The study was conducted as part of an interdisciplinary collaboration between Criscitiello and the laboratories of atmospheric chemist Cora Young of the University of York and scientist Amila De Silva, a scientist for the environment and climate change in Canada. Over the past four years, the team has picked four ice cores in the eastern Canadian high Arctic.

“In many ways, the degradation products of these substances can be just as worrying as the original chemical they were supposed to replace,” said Alison Criscitiello, director of the Canadian Ice Core Lab (CICL) at the University of Alberta. “We see significant amounts of these short-chain acids accumulating in the ice cap on Devon Island and this study directly links some of them to CFC replacement compounds.”

Scientists extracted the ice cores on the uninhabited Devon Island, 3,000 kilometres from population centres. Map: Google

An ice core drilled at the top of the Devon ice cap in the Canadian High Arctic shows a tenfold increase in the deposition of short-chain perfluorocarboxic acid (PFCA) between 1986 and 2014. These acids are produced by atmospheric oxidation of several industrial chemicals, some of which are CFC substitute compounds. The short-chain PFCAs are highly mobile persistent organic pollutants and belong to the class of so-called “forever chemicals” because they do not degrade. “Carbon fluoride is the strongest bond you can have,” says environmental chemist Amila De Silva of Environment and Climate Change Canada. “Persistence is a big problem for the environment, because it is the dose that makes up the poison.”


Currently, little is known about the health risk of short-chain PFCAs, but the compounds are toxic to some plants and invertebrates and accumulate in plants, including food plants. In addition, the ice caps experience accelerated warming, which eventually releases these pollutants into surface water, which, according to the authors, may exacerbate their long-term effects on the environment and society.

“Our measurements provide the first long-term record of these chemicals, all of which have increased dramatically in recent decades,” said Cora Young, an atmospheric chemist at York University in Toronto, Canada and co-author of the new study. “Our work also showed how these industrial sources contribute to the values in the ice caps.”

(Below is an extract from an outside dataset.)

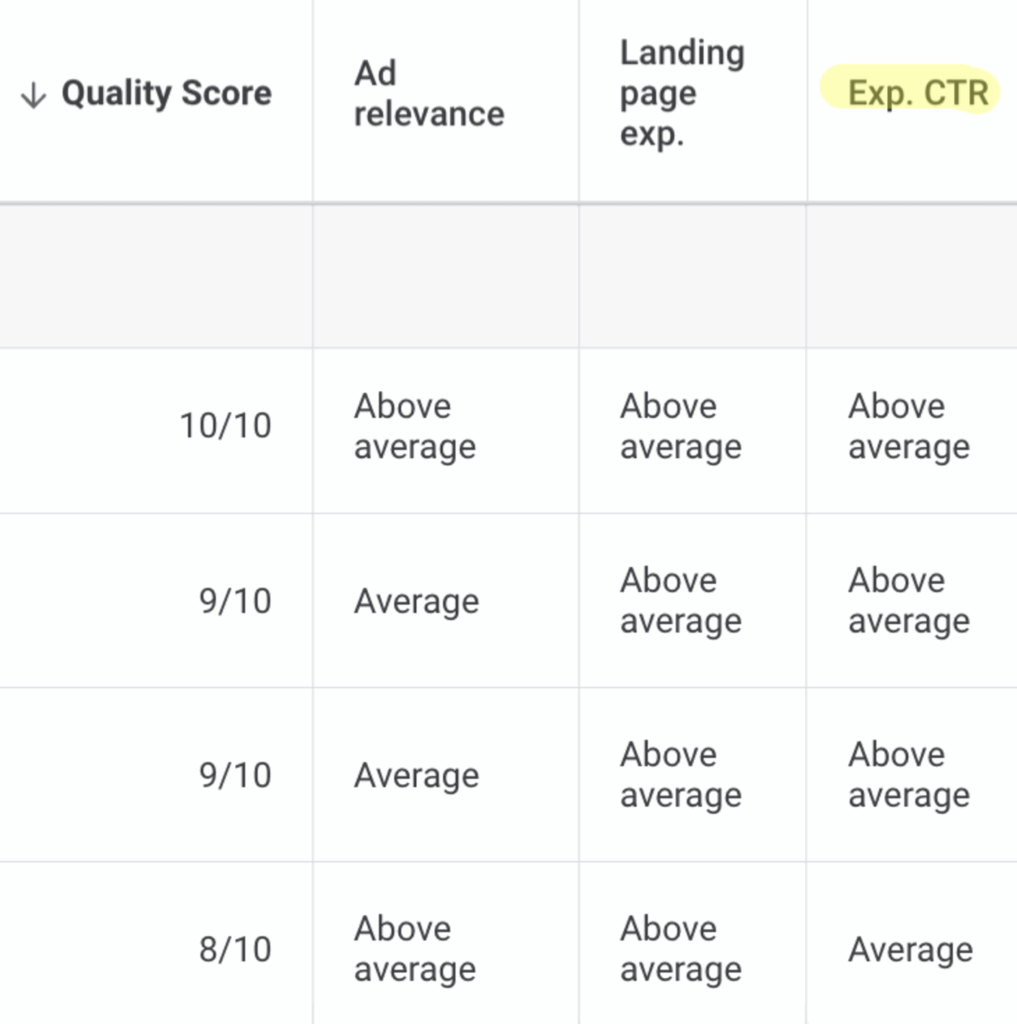Select Above average under Landing page exp., top row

Colleen Mortimer and Anja Rutishauser of the University of Alberta photograph an ice core for visual inspection, which was used to dating the ice, on the Devon ice cap. Photo: Alison Criscitiello

The same ice cores also contain significant amounts of perfluoroalkyl acids (PFAAs). These results show that both perfluoroalkyl carboxylic acids (PFCAs) and perfluorooctane sulfonate (PFOS) have continuous and increasing deposits on the Devon ice cap, despite North American and international regulations and withdrawals. This is probably the result of the ongoing production, use and emissions of these persistent pollutants, as well as their precursors and other new compounds in regions outside North America.

Public concern focused on long-chain PFCAs that have proven to be toxic to animals, including humans, with adverse effects on reproduction and a tendency to bioaccumulate and concentrate at higher levels of the food chain. They bind to blood and can remain in the body for years, according to De Silva. Long-chain PFCAs are widely used in habitats due to the widespread use of their precursor molecules in industrial and commercial products.

“There is less information about short-chain PFCAs, as found in the new study. They are harder to prove and analyze because they are so small,” De Silva said.

The new study shows the ubiquity of these persistent pollutants and the need to take different environmental hazards into account simultaneously in international agreements, the authors note.
“These results demonstrate the need for a more holistic approach to the decision to ban and replace chemical compounds,” Criscitiello stresses. “Chemicals are degrading and it is vital that a comprehensive understanding is developed of how they degrade in the environment and what they are degraded into.”